Illegal Detentions in Iraq by US Pose Great Challenge: Annan

Reuters

Thousands of people are detained in Iraq without due process in apparent violation of international law, the United Nations said on Wednesday, adding that 6,000 of the country’s 10,000 prisoners were in the hands of the U.S. military.

In Iraq, “one of the major human rights challenges remains the detention of thousands of persons without due process,” Secretary-General Kofi Annan said in a report to the 15-nation U.N. Security Council.

According to the Iraqi Justice Ministry, there were about 10,000 detainees in all of Iraq as of April, “6,000 of whom were in the custody of the Multinational Force” commanded by the United States, Annan said.

“Despite the release of some detainees, their number continues to grow.
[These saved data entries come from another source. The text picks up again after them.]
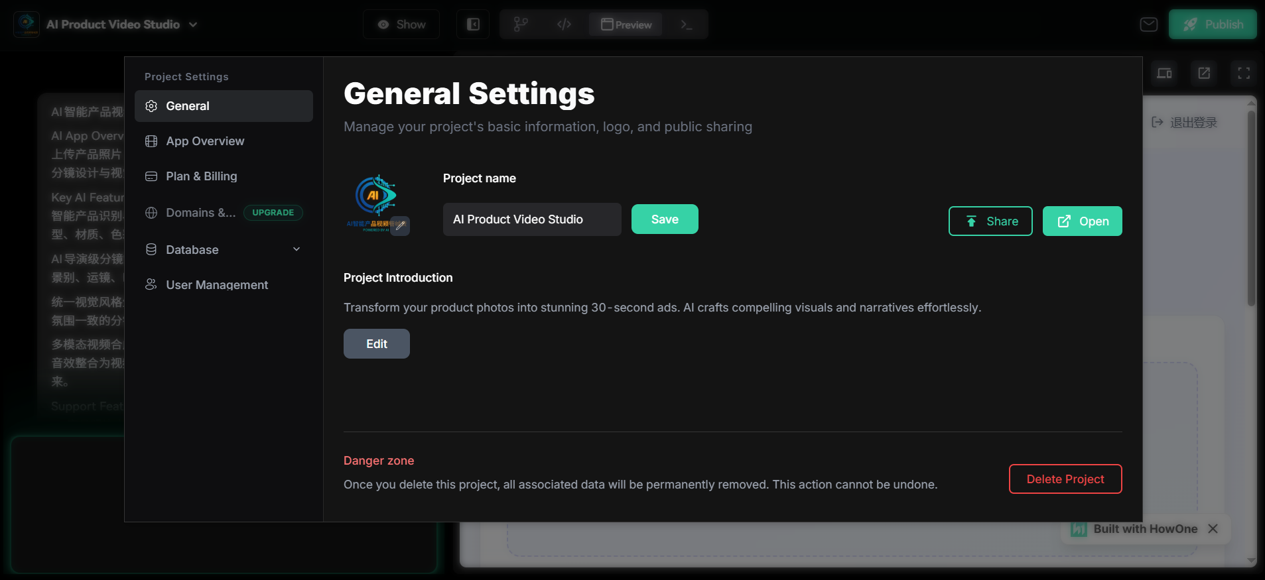
Task: Click the version branch icon
Action: 521,25
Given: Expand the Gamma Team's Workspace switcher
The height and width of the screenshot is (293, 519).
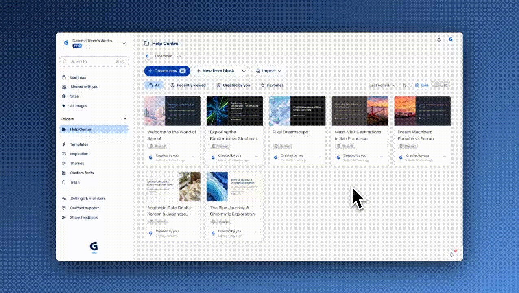Looking at the screenshot, I should [124, 43].
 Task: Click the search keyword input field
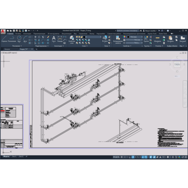point(128,31)
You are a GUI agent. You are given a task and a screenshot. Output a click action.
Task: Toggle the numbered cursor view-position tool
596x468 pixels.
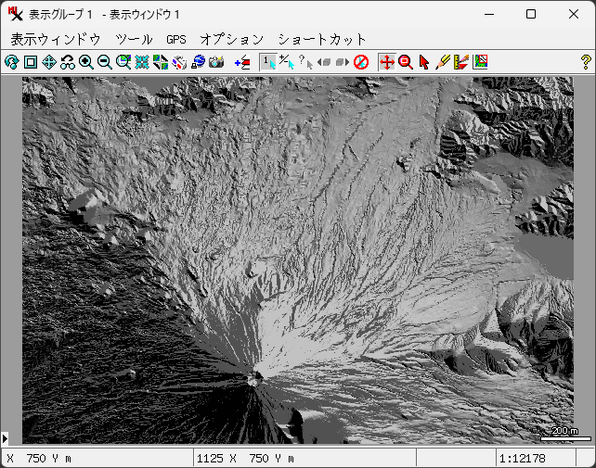coord(267,62)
Prolonged detention without access to lawyers and courts is prohibited under international law including during states of emergency,” his report said.
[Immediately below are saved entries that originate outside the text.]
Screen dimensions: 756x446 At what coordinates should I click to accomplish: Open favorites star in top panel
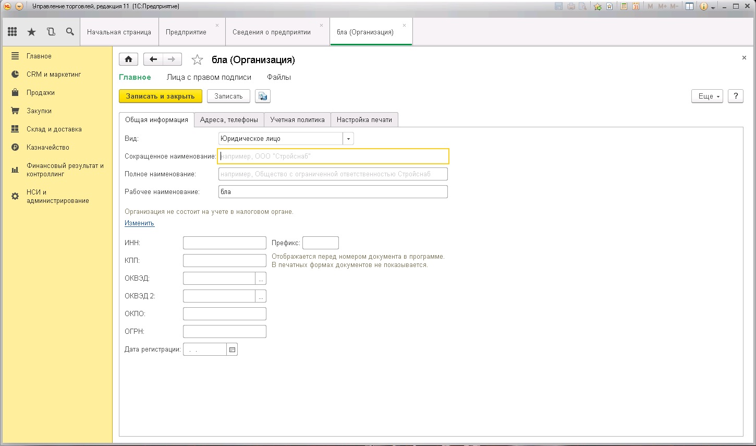click(32, 32)
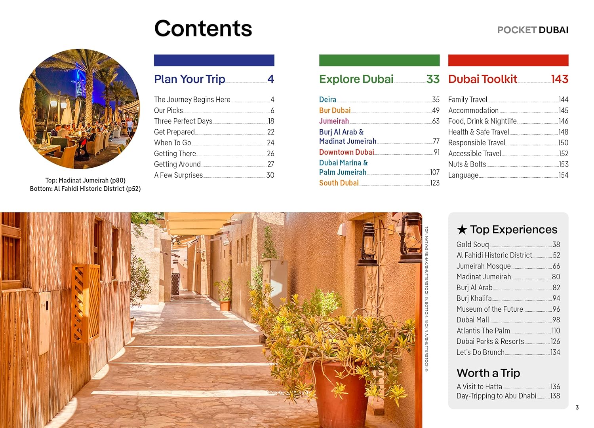Click the red color bar above Dubai Toolkit
594x428 pixels.
tap(508, 60)
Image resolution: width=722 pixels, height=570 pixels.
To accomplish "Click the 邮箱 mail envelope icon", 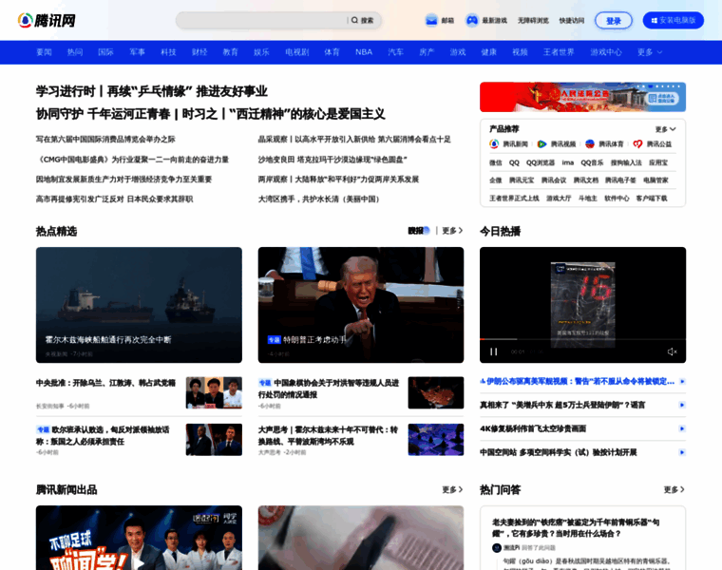I will (431, 20).
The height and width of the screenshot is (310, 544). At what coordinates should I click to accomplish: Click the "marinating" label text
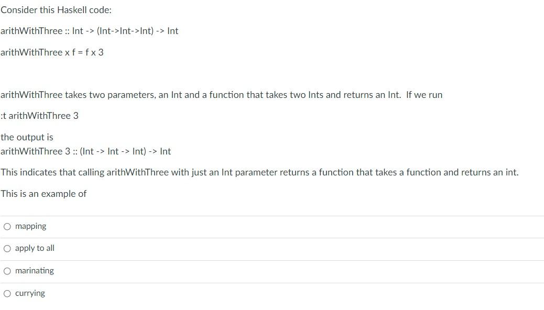(34, 270)
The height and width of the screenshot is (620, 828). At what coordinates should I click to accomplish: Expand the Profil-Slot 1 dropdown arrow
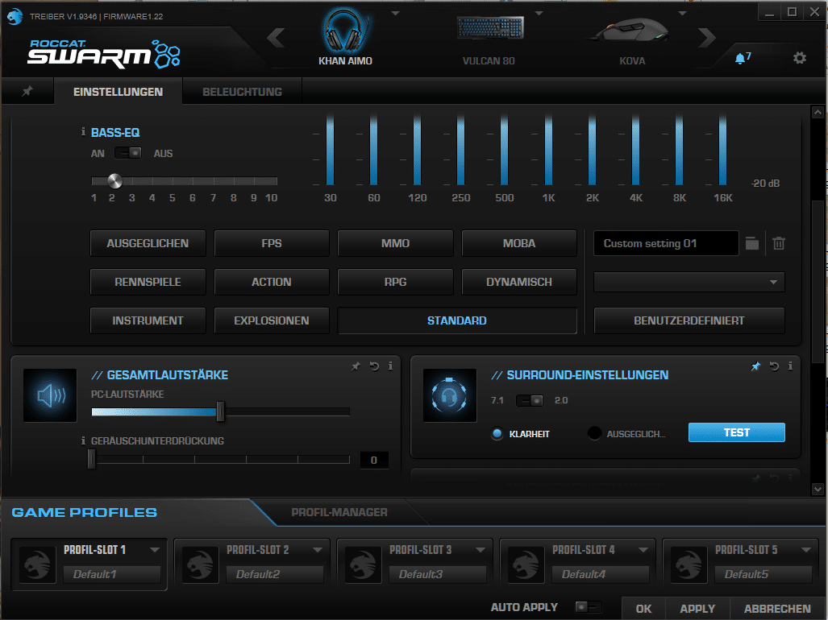point(155,550)
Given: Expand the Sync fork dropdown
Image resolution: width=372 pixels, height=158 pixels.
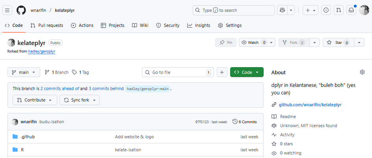Looking at the screenshot, I should [80, 100].
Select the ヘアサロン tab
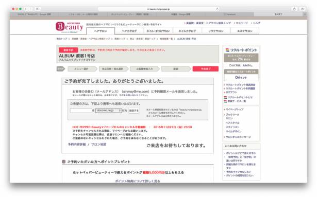 coord(101,31)
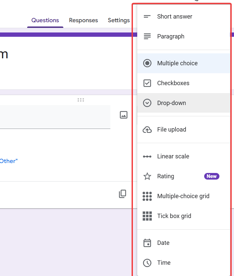This screenshot has width=234, height=276.
Task: Choose the Paragraph option
Action: pyautogui.click(x=170, y=36)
A Security Council resolution adopted a year ago ending the U.S.-led occupation of Iraq let the U.S. military keep taking and holding prisoners even after the June 2004 handover of power to Iraqis, in apparent contradiction of the Geneva conventions.

The United States at the time of the handover held more than 8,000 “security and criminal detainees” in U.S.-controlled centers including the now-infamous Abu Ghraib detention center, where photographs of prisoners taken by U.S. soldiers documented a variety of gruesome human rights abuses.

Amnesty International last month cited Abu Ghraib and a second U.S. detention center in Guantanamo Bay, Cuba, as evidence that Washington “thumbs its nose at the rule of law and human rights,” a charge dismissed as “absurd” by President George W. Bush.

While the 2004 U.N. resolution was silent on the issue of U.S. military prisons, a side letter from then-Secretary of State Colin Powell authorized the U.S.-led forces in Iraq to undertake a variety of tasks linked to “the maintenance of security” including “internment where this is necessary for imperative reasons of security.”

The Fourth Geneva Convention, while allowing occupying forces to detain individuals, has no provision for internment by outside forces after an occupation has ended.